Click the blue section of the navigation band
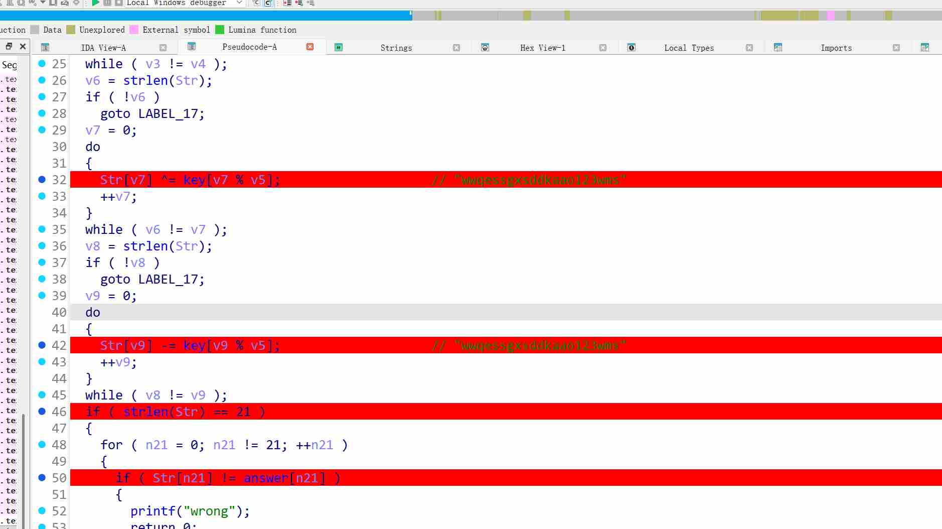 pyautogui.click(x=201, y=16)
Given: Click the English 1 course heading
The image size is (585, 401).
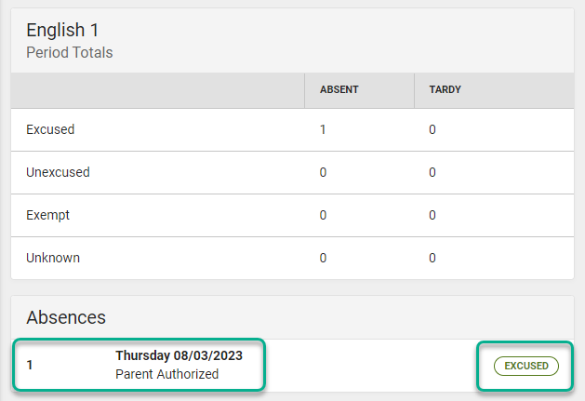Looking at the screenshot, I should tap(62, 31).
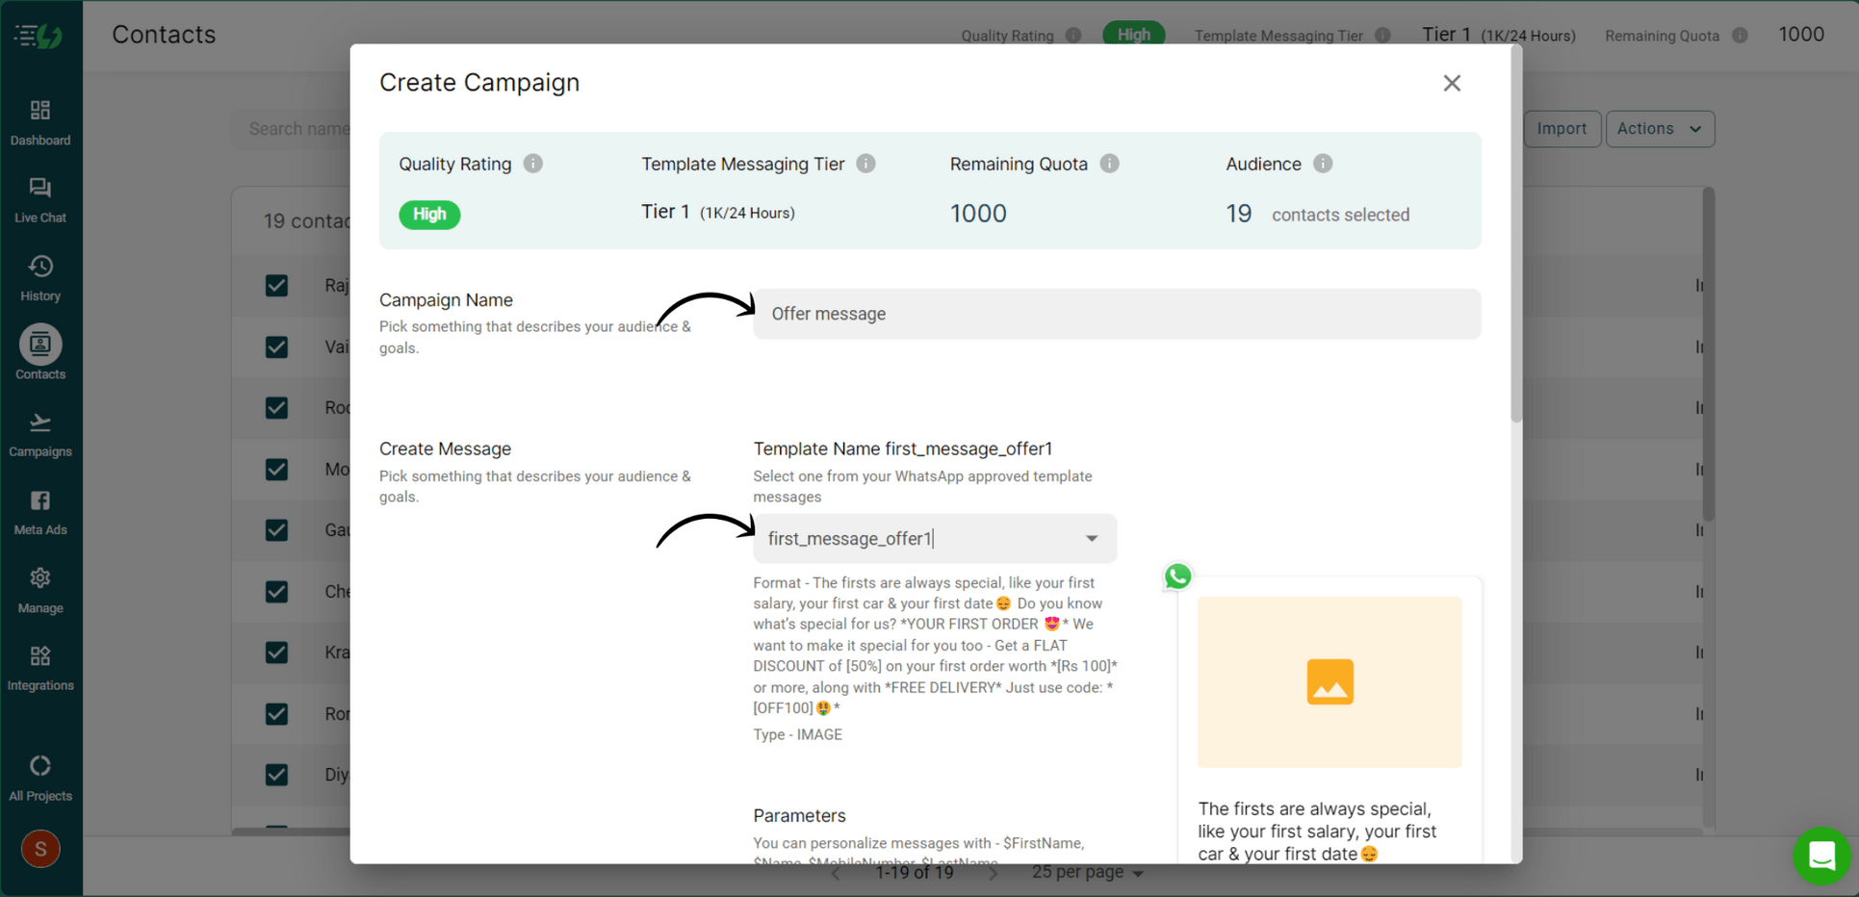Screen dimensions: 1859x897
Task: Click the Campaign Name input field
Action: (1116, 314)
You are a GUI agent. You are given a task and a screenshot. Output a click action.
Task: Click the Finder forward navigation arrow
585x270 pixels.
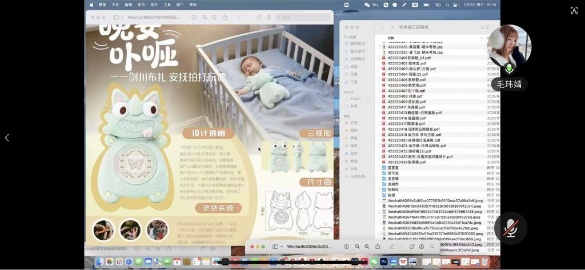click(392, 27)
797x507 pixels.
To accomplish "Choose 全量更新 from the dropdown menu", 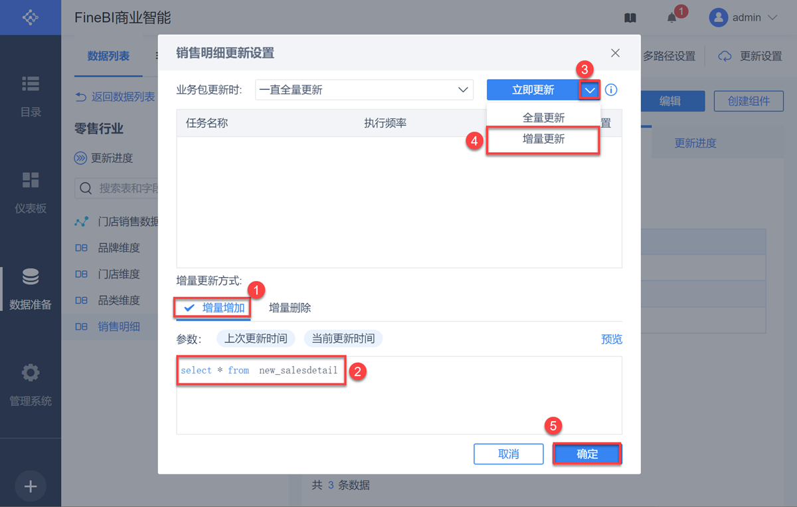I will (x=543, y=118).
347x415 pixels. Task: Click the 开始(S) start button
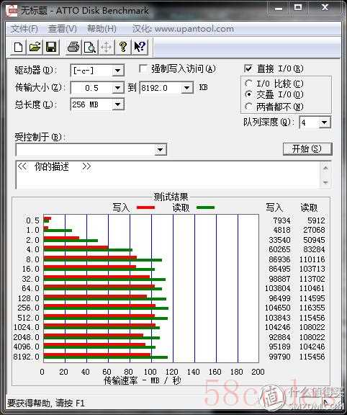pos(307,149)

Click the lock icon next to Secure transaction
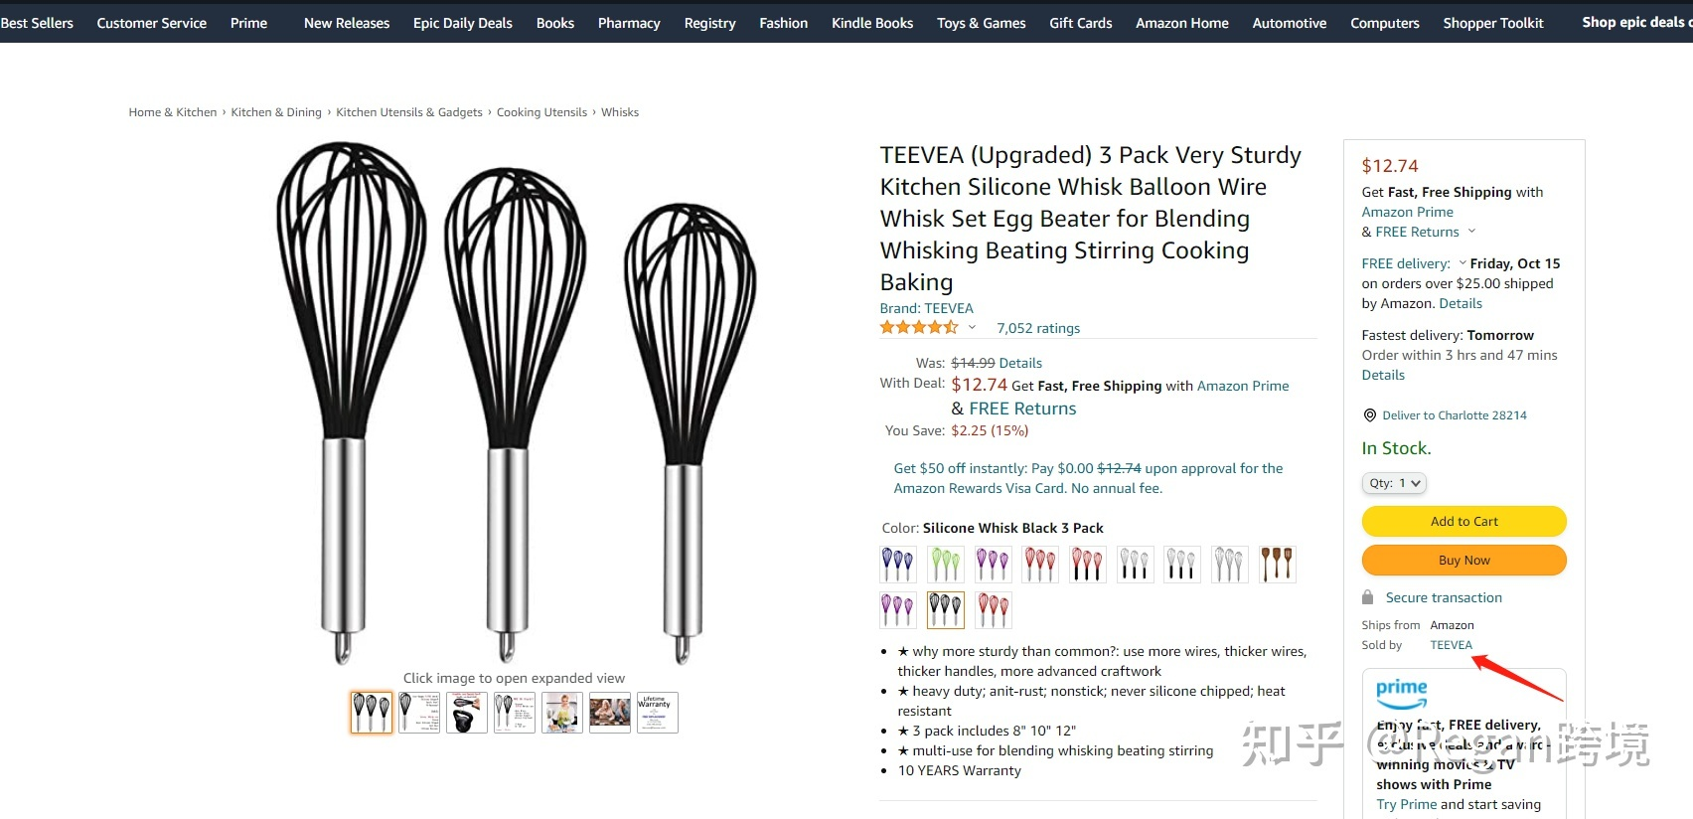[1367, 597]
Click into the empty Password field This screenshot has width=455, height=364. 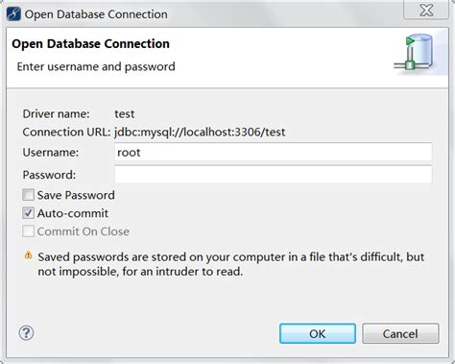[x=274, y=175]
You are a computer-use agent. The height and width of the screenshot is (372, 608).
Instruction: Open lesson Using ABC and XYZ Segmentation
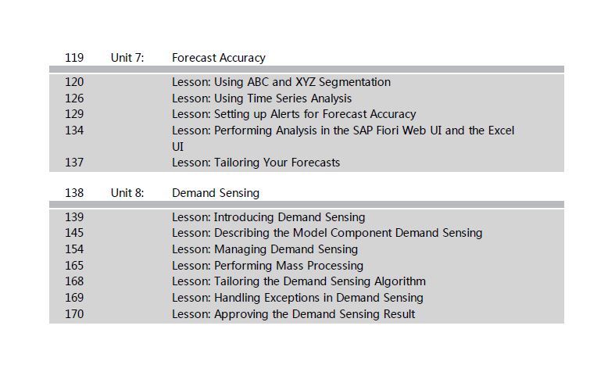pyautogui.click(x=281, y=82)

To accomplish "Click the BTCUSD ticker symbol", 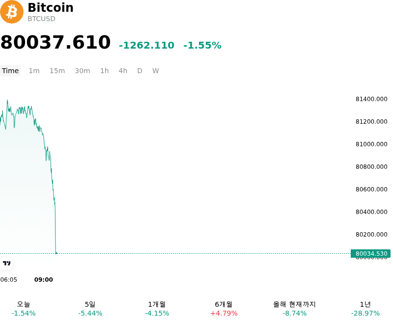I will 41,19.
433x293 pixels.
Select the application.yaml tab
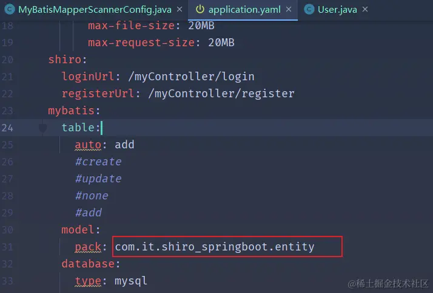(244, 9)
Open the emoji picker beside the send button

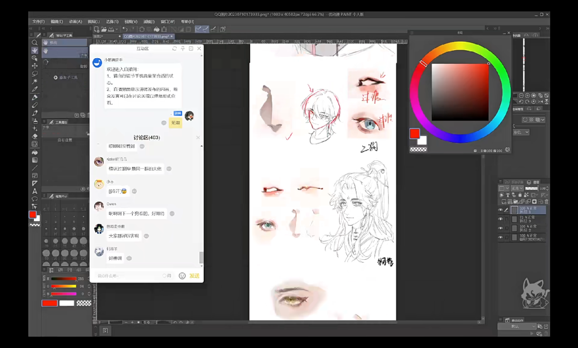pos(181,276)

◇ ◇ ◇ ◇ ◇

■ Task to complete
Please print the lines above exactly, beginning at the first line of the entries and ending at the line holding "797x507 pixels.", and leave the pictures out.

■ Solution
Click the blue section of the navigation band
 pyautogui.click(x=201, y=16)
Given: Click the English 1 course heading
The image size is (585, 401).
Looking at the screenshot, I should tap(62, 31).
Screen dimensions: 1859x897
Task: Click the Campaign Name input field
Action: (1116, 314)
You are a GUI agent. You are given a task and a screenshot. Output a click action.
Task: Click the Finder forward navigation arrow
585x270 pixels.
click(392, 27)
797x507 pixels.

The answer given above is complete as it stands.